Plants respond to seasonal cues such as the photoperiod, to adapt to current conditions and to prepare for environmental changes in the season to come. To assess photoperiodic responses at the protein level, we quantified the proteome of the model plant Arabidopsis thaliana by mass spectrometry across four photoperiods. This revealed coordinated changes of abundance in proteins of photosynthesis, primary and secondary metabolism, including pigment biosynthesis, consistent with higher metabolic activity in long photoperiods.

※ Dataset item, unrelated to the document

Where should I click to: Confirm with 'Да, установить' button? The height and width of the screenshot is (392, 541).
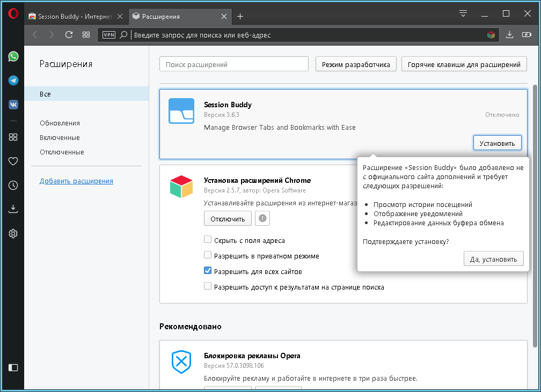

Higher translation rates in the day than the night likely contribute to these changes, via an interaction with rhythmic changes in RNA abundance. Photoperiodic control of protein levels might be greatest only if high translation rates coincide with high transcript levels in some photoperiods. We term this proposed mechanism "translational coincidence", mathematically model its components, and demonstrate its effect on the Arabidopsis proteome. Datasets from a green alga and a cyanobacterium suggest that translational coincidence contributes to seasonal control of the proteome in many phototrophic organisms. This may explain why many transcripts but not their cognate proteins exhibit diurnal rhythms.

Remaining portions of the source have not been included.